A $5.1 million grant from the Nellie Mae Foundation is helping the Portland Public Schools create a new educational model more focused on “student-centered learning.”
The model allows students to maintain focus on high standards, and affords them more opportunities to learn by completing tasks.
Several schools have already implemented pieces of the model:
• Deering High School students have had the opportunity to volunteer with Habitat for Humanity on Fridays, learning math skills while building a home.
• Casco Bay High School, a school founded on “expeditionary learning,” allows students to drive the curriculum by doing research projects and presenting their findings before the school and community.
• Portland Arts and Technology High School places its focus on high job-growth fields in Maine by offering classes in applied arts and technologies.
• And Portland High School allows students to petition for an after-school activity, such as ballet, to count as their mandatory physical education credit, freeing up more time for students to study areas of interest.
“We think that in this day and age, when we want many more learners to achieve much higher and complex skills, that we need to think creatively about how we engage high school students,” said Nick Donohue, president and CEO of the Nellie Mae Foundation. “If you really want a lot more people learning complex skills, you really have to think a little differently than the processes we have had in place in the last century or so. (Student-centered learning) is really to modernize education so that more learners can learn.”
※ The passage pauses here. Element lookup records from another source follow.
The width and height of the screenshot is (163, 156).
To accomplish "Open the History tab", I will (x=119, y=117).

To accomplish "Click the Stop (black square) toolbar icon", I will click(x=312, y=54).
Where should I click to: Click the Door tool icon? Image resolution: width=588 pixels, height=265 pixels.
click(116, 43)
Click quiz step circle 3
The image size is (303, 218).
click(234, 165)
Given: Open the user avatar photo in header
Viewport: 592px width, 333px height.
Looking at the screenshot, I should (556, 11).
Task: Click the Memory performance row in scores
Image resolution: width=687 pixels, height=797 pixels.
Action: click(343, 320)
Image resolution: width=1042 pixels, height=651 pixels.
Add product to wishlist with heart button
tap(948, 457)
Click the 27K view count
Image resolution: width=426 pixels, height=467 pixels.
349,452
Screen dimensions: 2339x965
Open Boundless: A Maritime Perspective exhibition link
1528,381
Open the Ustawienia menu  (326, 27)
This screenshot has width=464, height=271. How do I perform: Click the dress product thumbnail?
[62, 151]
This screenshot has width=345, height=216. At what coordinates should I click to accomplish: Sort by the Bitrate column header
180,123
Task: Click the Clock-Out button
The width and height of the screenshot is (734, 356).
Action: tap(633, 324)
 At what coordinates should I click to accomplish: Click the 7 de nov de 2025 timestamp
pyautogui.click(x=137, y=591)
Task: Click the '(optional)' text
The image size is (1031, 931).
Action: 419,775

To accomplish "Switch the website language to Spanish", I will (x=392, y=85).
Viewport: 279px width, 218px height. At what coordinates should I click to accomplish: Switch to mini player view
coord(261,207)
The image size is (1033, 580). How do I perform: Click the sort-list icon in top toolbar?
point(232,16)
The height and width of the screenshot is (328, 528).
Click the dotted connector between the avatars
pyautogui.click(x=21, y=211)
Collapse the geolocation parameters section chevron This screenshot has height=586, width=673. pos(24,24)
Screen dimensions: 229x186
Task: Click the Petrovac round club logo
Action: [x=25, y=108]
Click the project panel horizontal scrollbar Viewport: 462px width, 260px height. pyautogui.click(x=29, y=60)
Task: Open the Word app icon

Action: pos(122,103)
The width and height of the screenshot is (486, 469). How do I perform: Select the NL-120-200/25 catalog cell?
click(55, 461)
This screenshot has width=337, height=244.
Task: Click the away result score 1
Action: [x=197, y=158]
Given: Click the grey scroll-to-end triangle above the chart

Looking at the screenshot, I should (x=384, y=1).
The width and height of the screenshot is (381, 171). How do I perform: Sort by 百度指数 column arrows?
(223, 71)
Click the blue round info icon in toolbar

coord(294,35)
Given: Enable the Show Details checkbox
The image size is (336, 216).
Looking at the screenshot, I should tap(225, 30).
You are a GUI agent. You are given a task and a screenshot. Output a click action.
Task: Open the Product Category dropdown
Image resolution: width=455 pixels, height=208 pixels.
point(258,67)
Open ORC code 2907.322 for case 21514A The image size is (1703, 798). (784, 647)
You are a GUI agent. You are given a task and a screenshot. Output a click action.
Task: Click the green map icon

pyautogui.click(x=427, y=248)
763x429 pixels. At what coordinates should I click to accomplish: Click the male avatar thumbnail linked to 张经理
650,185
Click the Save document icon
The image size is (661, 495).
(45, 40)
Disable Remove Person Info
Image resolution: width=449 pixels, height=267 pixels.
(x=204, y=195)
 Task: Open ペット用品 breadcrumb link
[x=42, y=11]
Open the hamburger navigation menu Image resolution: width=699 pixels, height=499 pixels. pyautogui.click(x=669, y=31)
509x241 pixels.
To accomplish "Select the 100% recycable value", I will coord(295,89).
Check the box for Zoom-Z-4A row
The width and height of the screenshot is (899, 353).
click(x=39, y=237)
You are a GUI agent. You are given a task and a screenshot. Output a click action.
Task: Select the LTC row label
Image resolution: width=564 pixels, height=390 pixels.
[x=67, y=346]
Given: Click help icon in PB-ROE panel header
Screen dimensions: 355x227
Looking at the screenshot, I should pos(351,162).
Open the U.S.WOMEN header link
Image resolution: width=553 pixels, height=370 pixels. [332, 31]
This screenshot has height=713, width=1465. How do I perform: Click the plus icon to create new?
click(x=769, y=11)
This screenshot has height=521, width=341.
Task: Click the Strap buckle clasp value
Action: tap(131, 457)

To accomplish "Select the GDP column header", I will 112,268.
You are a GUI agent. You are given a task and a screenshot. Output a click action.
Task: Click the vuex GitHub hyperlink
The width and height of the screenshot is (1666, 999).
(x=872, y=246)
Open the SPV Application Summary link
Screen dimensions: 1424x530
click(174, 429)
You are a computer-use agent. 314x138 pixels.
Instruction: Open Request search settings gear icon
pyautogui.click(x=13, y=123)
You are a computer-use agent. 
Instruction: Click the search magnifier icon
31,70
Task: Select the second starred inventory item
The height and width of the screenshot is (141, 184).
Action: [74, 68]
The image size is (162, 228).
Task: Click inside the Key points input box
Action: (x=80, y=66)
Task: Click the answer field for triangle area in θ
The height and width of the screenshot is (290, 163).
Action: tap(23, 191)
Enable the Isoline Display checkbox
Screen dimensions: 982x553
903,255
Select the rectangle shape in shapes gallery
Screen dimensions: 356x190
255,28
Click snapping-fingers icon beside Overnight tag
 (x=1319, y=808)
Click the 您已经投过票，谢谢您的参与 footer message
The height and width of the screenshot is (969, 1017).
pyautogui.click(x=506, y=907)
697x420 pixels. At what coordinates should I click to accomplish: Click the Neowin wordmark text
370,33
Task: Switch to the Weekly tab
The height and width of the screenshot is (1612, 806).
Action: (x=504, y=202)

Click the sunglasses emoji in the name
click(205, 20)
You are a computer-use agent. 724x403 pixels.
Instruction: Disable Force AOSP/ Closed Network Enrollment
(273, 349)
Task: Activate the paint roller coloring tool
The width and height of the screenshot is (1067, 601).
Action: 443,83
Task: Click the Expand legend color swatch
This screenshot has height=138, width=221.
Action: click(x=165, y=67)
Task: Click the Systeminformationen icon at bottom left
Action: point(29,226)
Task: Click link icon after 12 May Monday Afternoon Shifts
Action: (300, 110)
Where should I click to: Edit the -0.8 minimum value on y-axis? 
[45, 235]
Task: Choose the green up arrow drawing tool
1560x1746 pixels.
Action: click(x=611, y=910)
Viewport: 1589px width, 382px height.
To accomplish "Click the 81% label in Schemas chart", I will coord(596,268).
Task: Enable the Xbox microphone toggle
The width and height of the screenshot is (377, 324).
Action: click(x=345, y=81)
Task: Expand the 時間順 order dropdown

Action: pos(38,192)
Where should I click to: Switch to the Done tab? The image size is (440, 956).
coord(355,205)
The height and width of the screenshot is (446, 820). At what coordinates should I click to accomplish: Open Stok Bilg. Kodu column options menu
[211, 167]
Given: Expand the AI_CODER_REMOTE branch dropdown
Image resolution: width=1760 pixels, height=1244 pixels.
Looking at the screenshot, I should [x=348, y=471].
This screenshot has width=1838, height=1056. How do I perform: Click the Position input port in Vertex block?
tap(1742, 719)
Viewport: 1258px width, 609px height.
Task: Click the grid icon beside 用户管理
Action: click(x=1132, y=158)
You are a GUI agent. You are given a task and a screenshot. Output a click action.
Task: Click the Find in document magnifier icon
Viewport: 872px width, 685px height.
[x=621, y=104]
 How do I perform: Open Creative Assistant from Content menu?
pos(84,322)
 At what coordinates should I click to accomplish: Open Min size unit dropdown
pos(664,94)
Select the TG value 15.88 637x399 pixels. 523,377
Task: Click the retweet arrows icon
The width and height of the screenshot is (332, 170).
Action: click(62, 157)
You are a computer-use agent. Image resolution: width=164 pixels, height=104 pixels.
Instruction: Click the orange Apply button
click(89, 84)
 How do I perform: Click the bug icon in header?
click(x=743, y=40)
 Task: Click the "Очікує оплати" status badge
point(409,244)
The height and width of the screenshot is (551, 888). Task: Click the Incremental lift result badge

Portland was one of only four school districts across the region to receive grant money from the Nellie Mae Foundation. The $9 million grant given to Maine schools was split between Portland Public Schools and the Sanford School Department.
Portland’s past experience with student-centered education models is what led the Nellie Mae Foundation to make the grant.
“We spent a long time looking for communities that have some momentum behind what we would call student-centered learning. …Portland was an obvious leader when we looked at that group,” Donohue said. “We looked all over New England and they surfaced as a very strong candidate.”
Donohue said that the districts work with organizations such as Jobs for Maine’s Graduates and the city’s refugee programs, and their community engagement made them an ideal partner for the foundation.
“Having momentum, being focused on really being creative about supporting better student learning and being committed to partnerships were all really important to us,” he said.
While the grant money must be used for advances in the student-centered learning model, Donohue said that the foundation does not dictate exactly where every dollar must go.
“We’re open to amending things based on what they learn as they go because we want them to succeed,” he said.